Más allá de la tapia interior no hay nada, no se ve nada. Acaso el perfil borroso de cuatro chopos viejos que esconden sus miserias. Ni las chovas quieren juerga, que deben estar en concejo abierto, como decía don Miguel. ¿Dónde se posan los pájaros cuando no hay marco, cuándo el campo desaparece? Dentro bulle el papel satinado de la espera donde se arrebujan las dudas. Ahí, al lado, la gente sigue muriéndose sin saber por qué. Se van sin poder despedirse. Nunca las habitaciones blancas fueron tan negras.

El mundo está empeñado en suicidarse y para eso ya se ha puesto a la tarea de hacerle un nudo al futuro. Los titulares hacen más daño que el covid: “Hungría y Polonia vetan el Fondo de Rescate que tanto necesita España. ¿Y ahora qué?”. La niebla es lo que tiene, que refuerza el calor del hogar, que rescata el útero donde un día se posó la vida.
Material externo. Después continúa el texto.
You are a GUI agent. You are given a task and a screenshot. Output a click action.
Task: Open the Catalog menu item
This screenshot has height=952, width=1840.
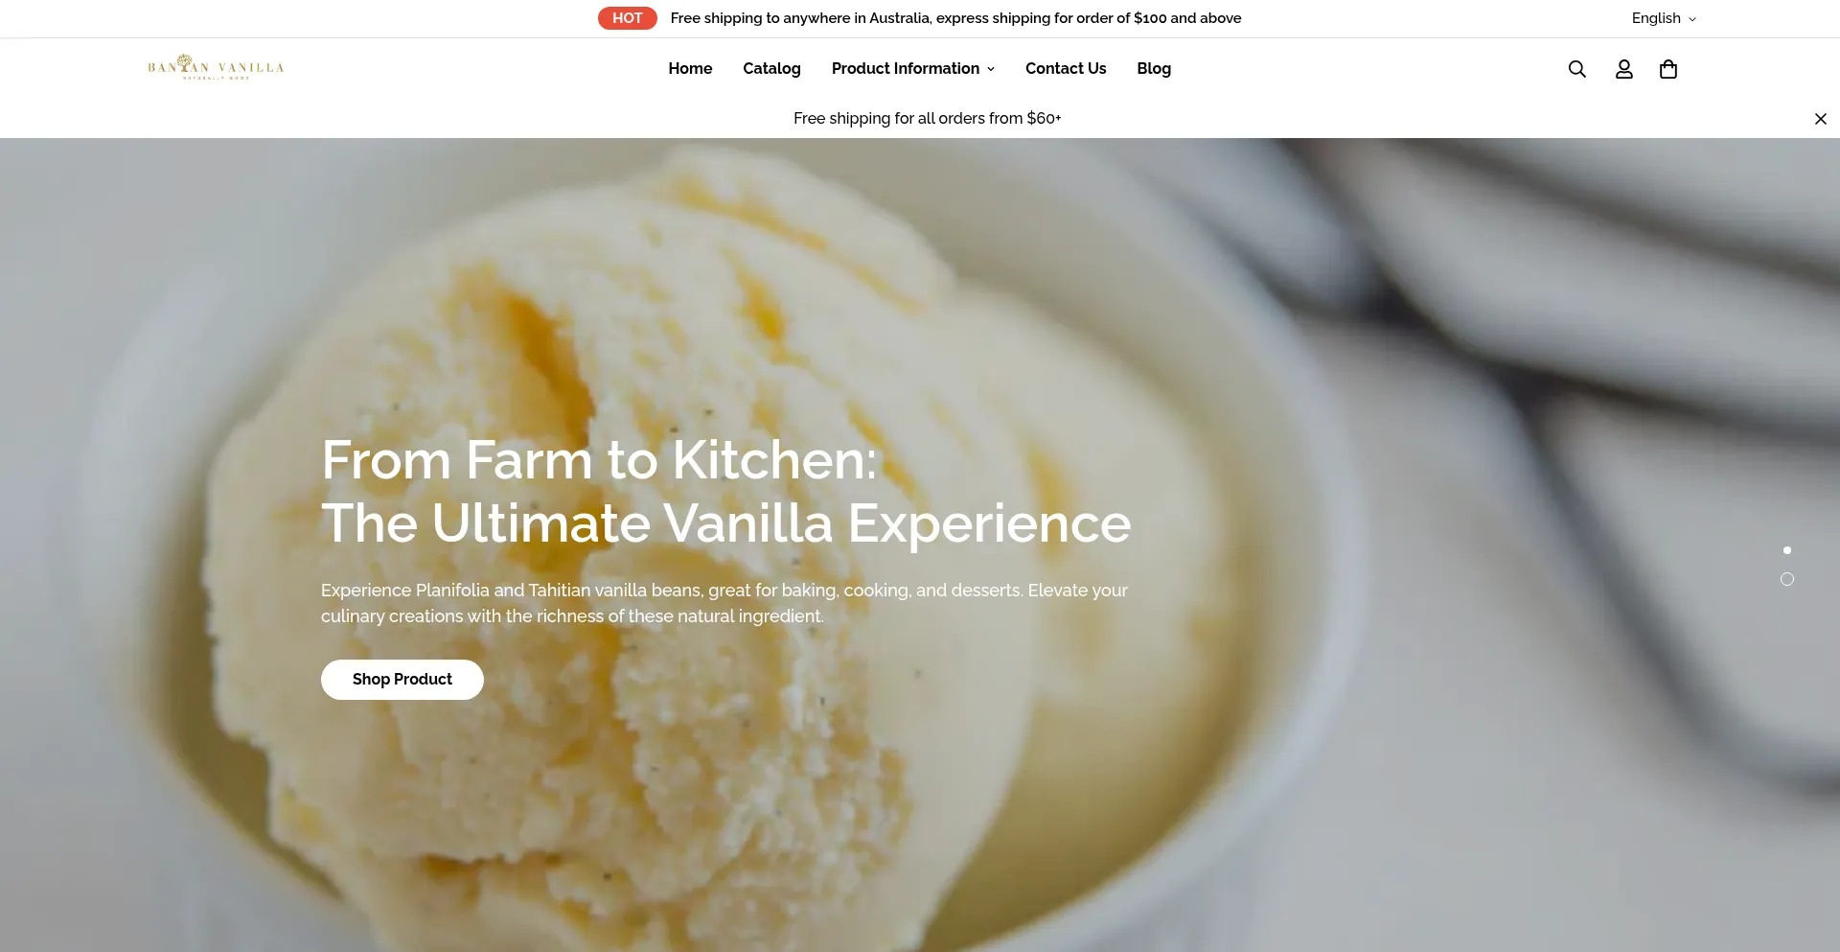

Es un instante de terciopelo bermellón cuando estás dentro.

La puerta acristalada de la cocina me sirve la imagen del día, la que acolcha los efectos de todos los males, la que disipa la niebla y esa sensación finisecular que se posa en todos los pensamientos: ahí están, plantados, juntitos, mirando curiosos (y nerviosos) a dos pardales que se apiporran de pienso de perro.

Están separados poco más de tres metros. Rais está de pie, sujetando a duras penas su cadera, y Zara, sentada, tensa, no pierde detalle. Es la vida. La que va a durar siempre, a pesar de la niebla y todo lo demás. Ahora sí: voy a airear la bandera blanca.